Creating the Monster

So, the provenance of this post:  a few weeks ago Bill Maher posted a video on his facebook page where he pretended to give Donald Trump’s Eulogy.  I am not sure how the chain of creativity occurred, but I posted a comment somewhat on the fly, that went something like this:

” In the upcoming Xmas movie “Screwged,” Trump has federal agents gas the Ghost of Christmas Past, fires Bob Cratchit, sues Fred for his tell-all memoir, takes away Tiny Tim’s healthcare, and pardons Jacob Marley. It is what it is.”

Okay, a fun little play on the Dickens plot, I figured I might get a few dozen likes, and I went about my business.  But amazingly, and this is by far a personal Faceboook best, I got over 600 likes, along with a total of 90+ comments.  No money of course but, nice to be noticed.

While the vast majority of the comments were complimentary (My fave:  “You won the internet today”), a handful were not.  It doesn’t make immediate sense to me why a fan of Donald Trump would even visit Bill Maher’s page, much less watch the video or read the comments, but . . . they did.  And here is the key:  instead of making any logical argument, the Trump fans basically said I was stupid, or a moron, or something similar.  It was remarkably consistent.  And patterns like that set me thinking.

Now normally in our culture the word “stupid” is an effective shaming tool, and I suppose the goal here was to silence me with shame (good luck with that guys); but since I wrote the book on the science of stupidity, the hoped for effect of essentially seeking to silence me with shame did not work.  Instead, it gave me an insight into the minds and souls (yes, souls) of these Trump voters.  And here is what I discovered:

With all our eagerness to send kids to school and test their intellectual capabilities, the people (now I am making a presumption here) who run the schools and administer the tests tend to lean democratic, and I think that group is not seeing how they are helping to create the Trump voter block.

Here is the deal:  if you score high on a test, good for you, but what if you don’t? What if the public school system repeatedly shoves your low tests scores in your face and repeatedly tells you you are “stupid”?

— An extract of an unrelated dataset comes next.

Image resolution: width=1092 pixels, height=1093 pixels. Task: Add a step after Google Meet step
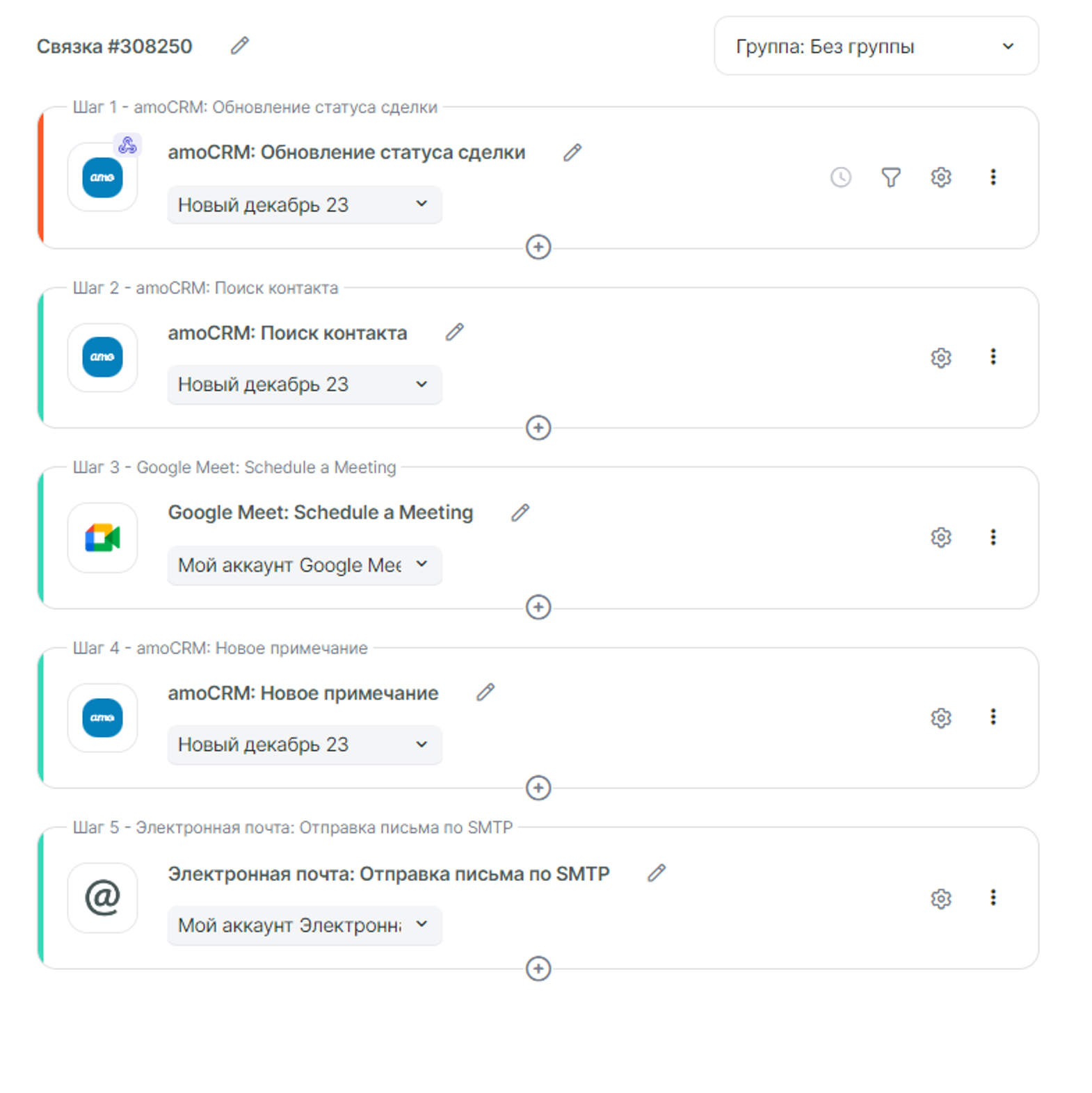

Bear in mind, for a helpless little kid going through that kind of shaming experience over and over, for all the good intentions of measuring academic achievement, I think the big picture is getting missed.  Those kids have collected a massive pile of shame, and they associate it with any and all things academic.  That includes their teachers as well as any kind of intellectual or scientific expert, as that is the group of people who shamed them so often.  That resentment has been building for decades, and now Fox News and the Republican Party have recognized the potential lying therein.

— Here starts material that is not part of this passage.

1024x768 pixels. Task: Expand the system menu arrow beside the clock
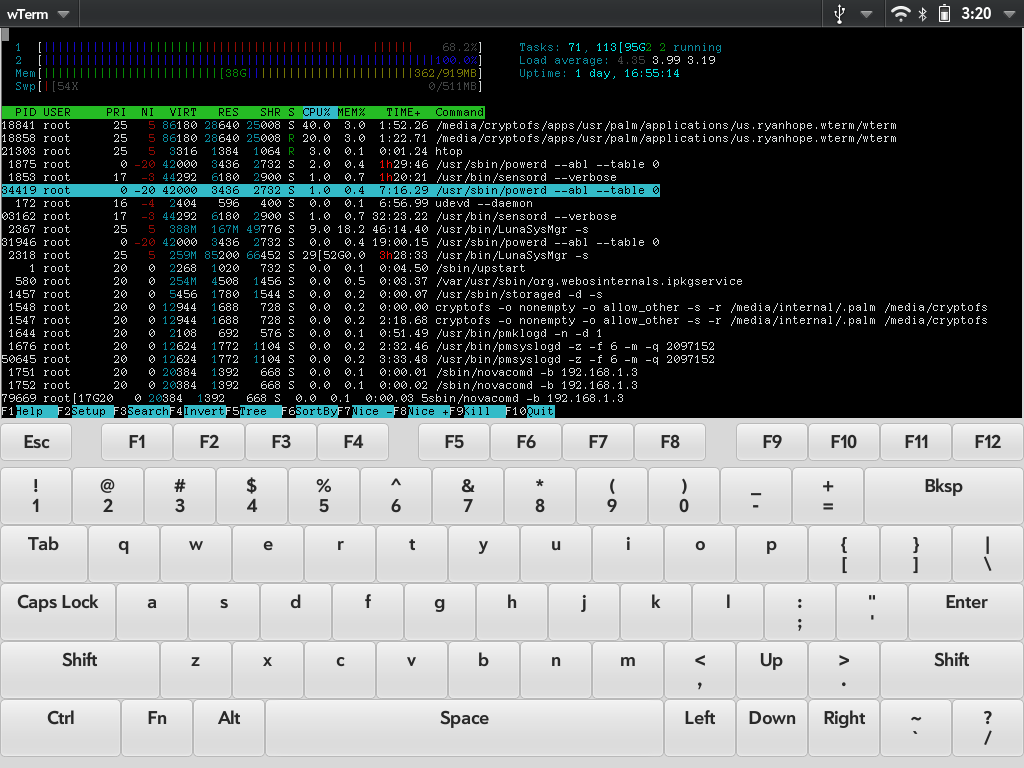point(1007,14)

As Alice Miller explains, when people are traumatized in childhood they seek to heal themselves via the “reenactment syndrome,” meaning, they repeat the abuse, only this time they are in charge.  And these Trump fans who told me I was stupid were trying to put me through their worst childhood experience, of being told one is socially unacceptable due to a mental defect.

I could explore this issue at much greater depth but the point I wish here to make is, if you are an education professional, have you ever taken a moment to look at this block of Trump voters and wonder, we spent on average $100,000 of taxpayer money on “educating” each one of these kids; and did we, perhaps inadvertantly, create the monster which supports this kind of anti intellectualism, and eagerness to visit shame and social ostracization on some vulnerable party?  In dumping shame on others (sometimes violently so), are they merely reenacting what school did to them?

I fear that for people who did well in school– those who had parental support, better qualified teachers, perhaps also paid coaches to help the more average among them get by– really don’t have a good grasp of what this kind of experience can do to a kid who is on the edge anyway, with divorced parents, abusive parents, or poverty stricken parents in the mix.  That shame energy needs to go somewhere, and a charming leader can exploit that energy by telling them to direct it at his enemies.

In our eagerness to test and test, we of course create a select group of elite high scoring winners, but in so doing, are we not also creating a far larger group of low scoring losers?  And is any thought being given to this massive mound of intellectual tailings piling up year after year?

People who live at the top end of intellectualism and academic elitism have precious little direct experience with the kind of intense shaming and embarrassment that so many C and D grade American children go through.  The emotional scars can be so great that they can overwhelm the conscious logical mind.

The Treaty of Versailles had many good intentions, but the unintended consequences– of humiliating and impoverishing many of the German people for 20 years– created the collective crazed anger that allowed Hitler to rise to power.

Politics these days is seldom about logic.  It is about tapping into the worst  buried memories of wounded vulnerability that overwhelm the conscious mind.  People who seek power do not hesitate to tap into these dark emotions, and before we complain about it, we ought to ask if we have contributed to the problem.  With the best of intentions, have we created a lower intellectual caste that is burdened by overwhelming amounts of anger towards society, a caste that that might someday outnumber us?